-- DATA SHOWN --

"""

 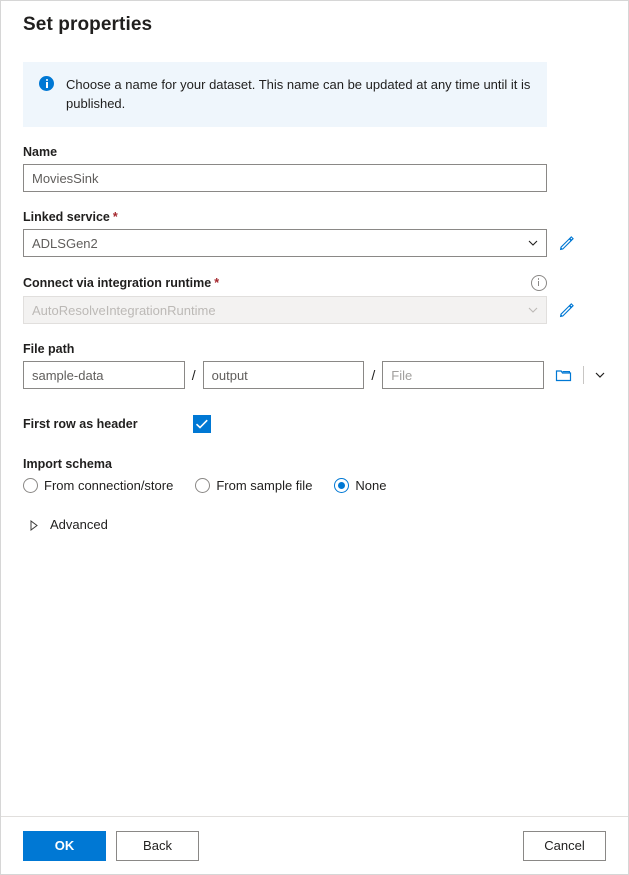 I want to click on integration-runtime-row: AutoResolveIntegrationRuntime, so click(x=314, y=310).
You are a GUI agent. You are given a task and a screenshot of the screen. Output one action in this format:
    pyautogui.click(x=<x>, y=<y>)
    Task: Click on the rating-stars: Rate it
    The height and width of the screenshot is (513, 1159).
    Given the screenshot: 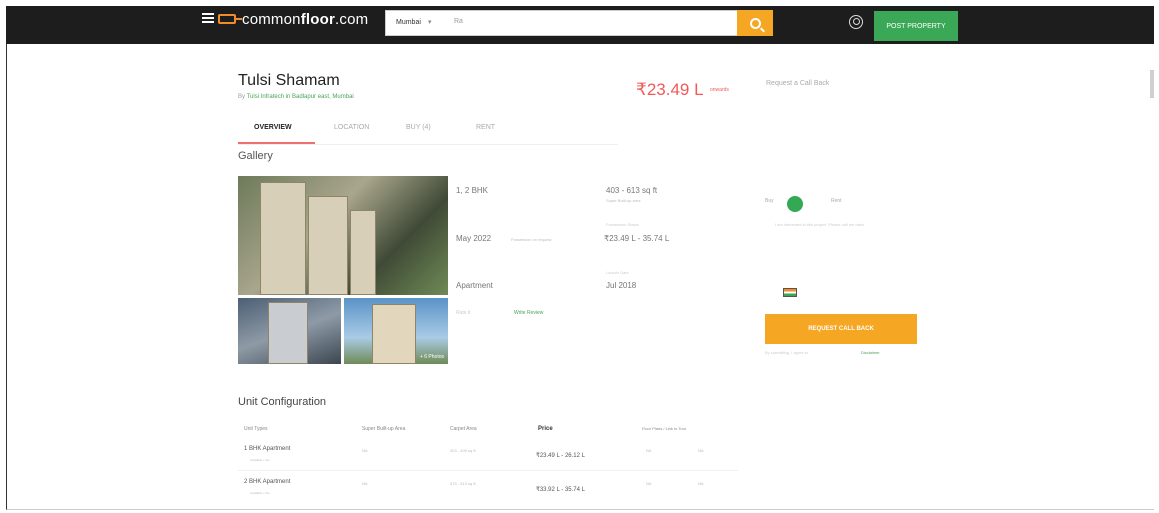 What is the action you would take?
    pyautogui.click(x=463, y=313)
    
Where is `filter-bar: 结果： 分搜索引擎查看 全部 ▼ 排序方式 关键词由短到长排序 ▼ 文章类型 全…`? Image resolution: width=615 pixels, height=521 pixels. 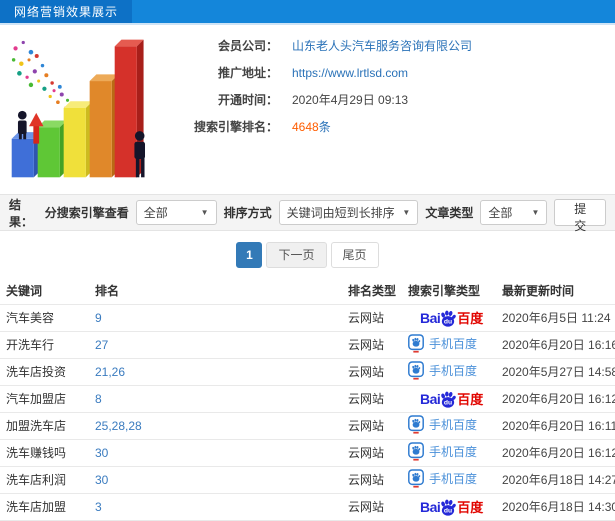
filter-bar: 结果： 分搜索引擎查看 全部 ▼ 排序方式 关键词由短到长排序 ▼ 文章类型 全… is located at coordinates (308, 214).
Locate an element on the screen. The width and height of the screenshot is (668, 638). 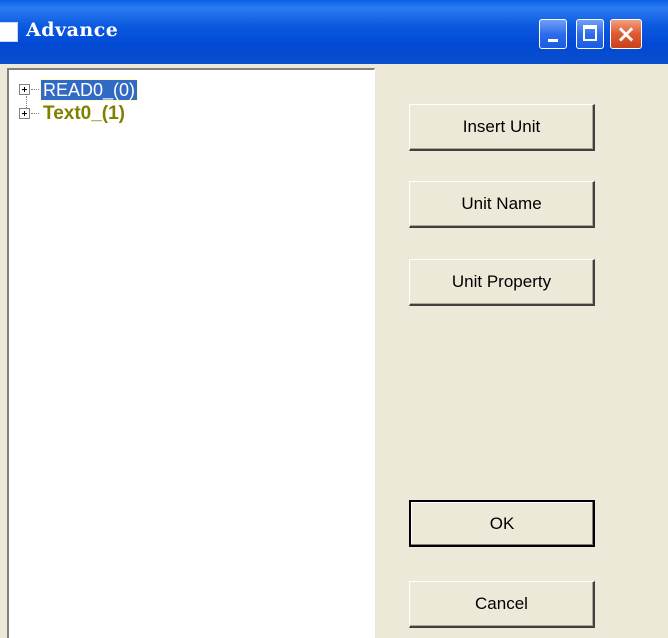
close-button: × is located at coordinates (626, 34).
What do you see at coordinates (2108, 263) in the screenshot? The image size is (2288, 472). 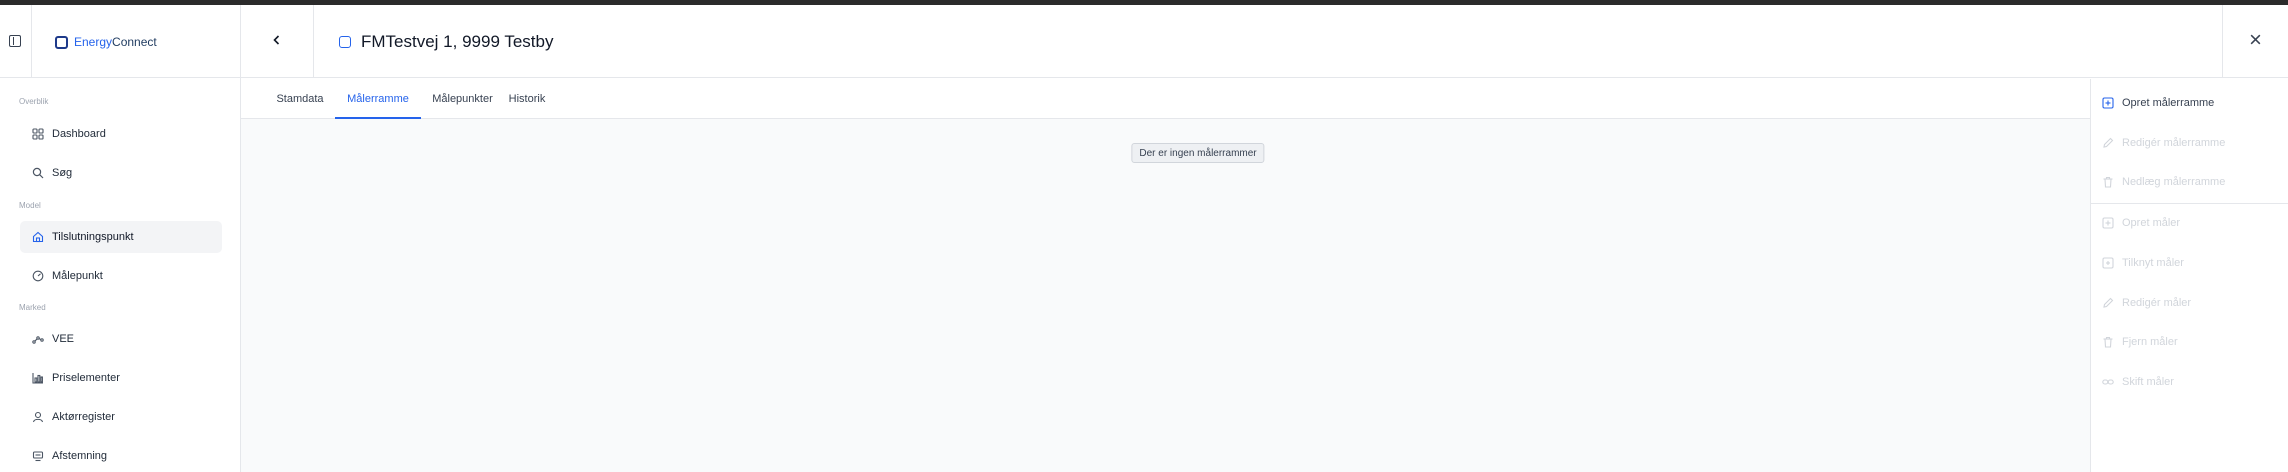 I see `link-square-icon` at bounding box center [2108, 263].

"""
"""

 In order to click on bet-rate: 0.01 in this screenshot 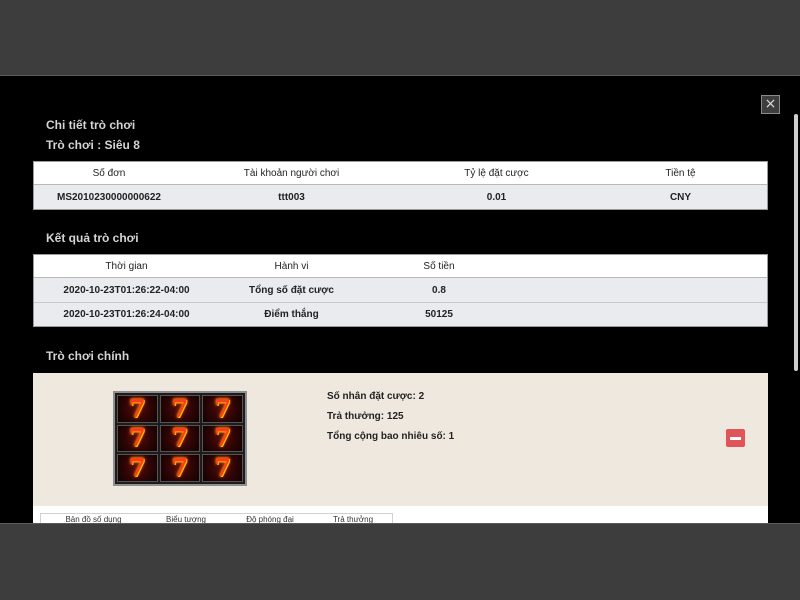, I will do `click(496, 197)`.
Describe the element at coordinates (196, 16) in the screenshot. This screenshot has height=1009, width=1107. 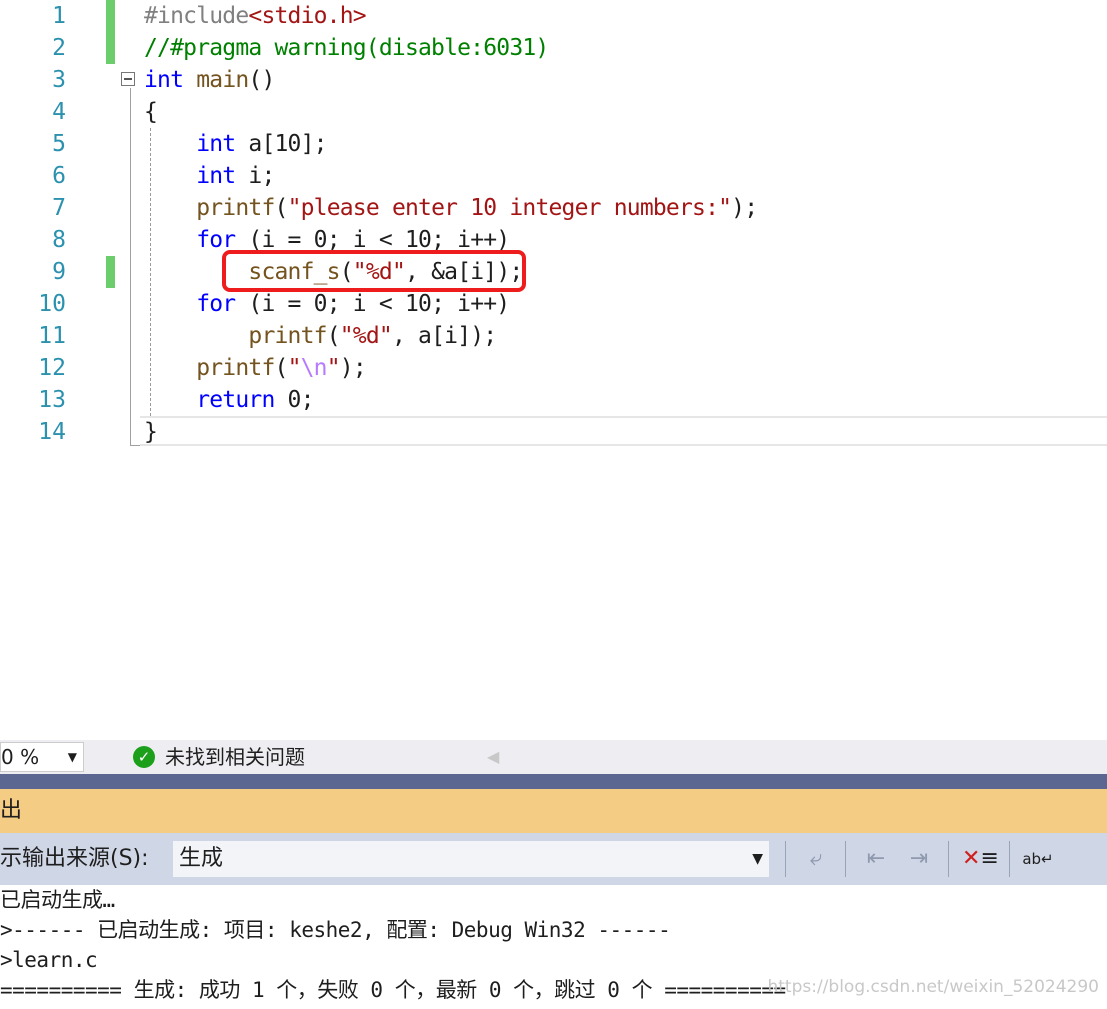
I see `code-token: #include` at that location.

"""
"""

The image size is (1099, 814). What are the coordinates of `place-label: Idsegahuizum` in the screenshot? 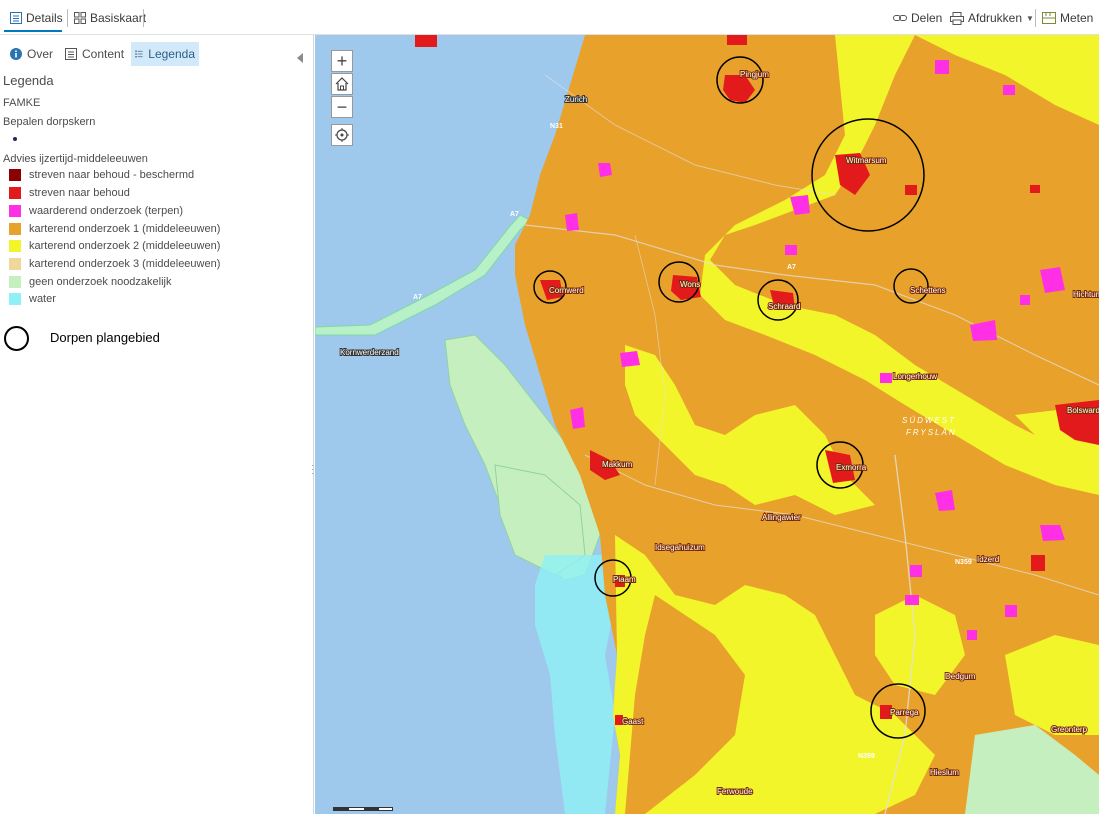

"""

-- TASK REQUIREMENTS --
Format everything from the line that contains "Describe the element" down to the line that contains "at that location." as a JSON list of strings, one string per line, with blank lines dropped. Leave the pictures out of the answer.

-- REPLY TO THE TASK --
[
  "Describe the element at coordinates (196, 16) in the screenshot. This screenshot has height=1009, width=1107. ",
  "I see `code-token: #include` at that location."
]